**RECORDS FOR THE TASK:**

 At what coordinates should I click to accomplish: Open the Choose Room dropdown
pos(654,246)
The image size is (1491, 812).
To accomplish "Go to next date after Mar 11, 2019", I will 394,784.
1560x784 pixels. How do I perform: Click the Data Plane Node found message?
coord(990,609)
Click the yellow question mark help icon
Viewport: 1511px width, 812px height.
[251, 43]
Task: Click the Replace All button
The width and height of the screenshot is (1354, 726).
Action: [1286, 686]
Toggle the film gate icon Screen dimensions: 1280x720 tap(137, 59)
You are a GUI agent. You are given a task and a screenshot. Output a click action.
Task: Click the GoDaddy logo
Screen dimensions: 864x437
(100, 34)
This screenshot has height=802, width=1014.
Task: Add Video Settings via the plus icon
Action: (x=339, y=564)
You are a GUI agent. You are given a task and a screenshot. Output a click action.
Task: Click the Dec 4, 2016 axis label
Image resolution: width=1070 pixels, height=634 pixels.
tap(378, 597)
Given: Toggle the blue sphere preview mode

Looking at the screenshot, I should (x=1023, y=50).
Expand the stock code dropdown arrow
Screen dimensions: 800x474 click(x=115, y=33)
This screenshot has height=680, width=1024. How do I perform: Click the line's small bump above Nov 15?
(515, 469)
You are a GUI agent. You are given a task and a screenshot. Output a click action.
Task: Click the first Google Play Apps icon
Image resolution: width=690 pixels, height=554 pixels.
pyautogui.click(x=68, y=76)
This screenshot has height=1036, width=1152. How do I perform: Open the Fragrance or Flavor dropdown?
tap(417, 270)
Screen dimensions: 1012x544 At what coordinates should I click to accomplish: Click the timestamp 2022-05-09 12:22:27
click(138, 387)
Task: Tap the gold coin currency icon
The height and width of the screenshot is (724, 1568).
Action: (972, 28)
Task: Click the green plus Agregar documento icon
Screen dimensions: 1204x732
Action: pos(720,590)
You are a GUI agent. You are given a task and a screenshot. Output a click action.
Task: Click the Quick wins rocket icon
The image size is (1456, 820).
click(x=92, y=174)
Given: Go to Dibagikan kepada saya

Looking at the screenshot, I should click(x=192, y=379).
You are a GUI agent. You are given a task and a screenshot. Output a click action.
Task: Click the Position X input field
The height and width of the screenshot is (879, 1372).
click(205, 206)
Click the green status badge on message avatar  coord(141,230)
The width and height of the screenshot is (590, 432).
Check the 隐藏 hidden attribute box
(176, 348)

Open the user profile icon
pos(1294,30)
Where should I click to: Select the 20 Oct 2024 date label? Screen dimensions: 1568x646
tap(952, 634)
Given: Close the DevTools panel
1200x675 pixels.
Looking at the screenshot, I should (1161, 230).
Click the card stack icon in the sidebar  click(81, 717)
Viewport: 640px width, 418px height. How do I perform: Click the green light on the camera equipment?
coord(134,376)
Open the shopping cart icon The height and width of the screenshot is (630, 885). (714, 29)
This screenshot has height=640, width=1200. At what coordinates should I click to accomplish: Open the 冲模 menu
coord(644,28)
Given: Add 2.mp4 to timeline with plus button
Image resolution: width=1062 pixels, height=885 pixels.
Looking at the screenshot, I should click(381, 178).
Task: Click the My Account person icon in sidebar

**SHORT EXERCISE:** Format the stretch of records from the line containing "Given: Close the DevTools panel" through the line containing "Open the shopping" as a numbered list, leaving out any blank lines.

**EXERCISE RESULT:**
1. Given: Close the DevTools panel
2. 1200x675 pixels.
3. Looking at the screenshot, I should (1161, 230).
4. Click the card stack icon in the sidebar  click(81, 717)
5. Viewport: 640px width, 418px height. How do I perform: Click the green light on the camera equipment?
6. coord(134,376)
7. Open the shopping cart icon The height and width of the screenshot is (630, 885). (714, 29)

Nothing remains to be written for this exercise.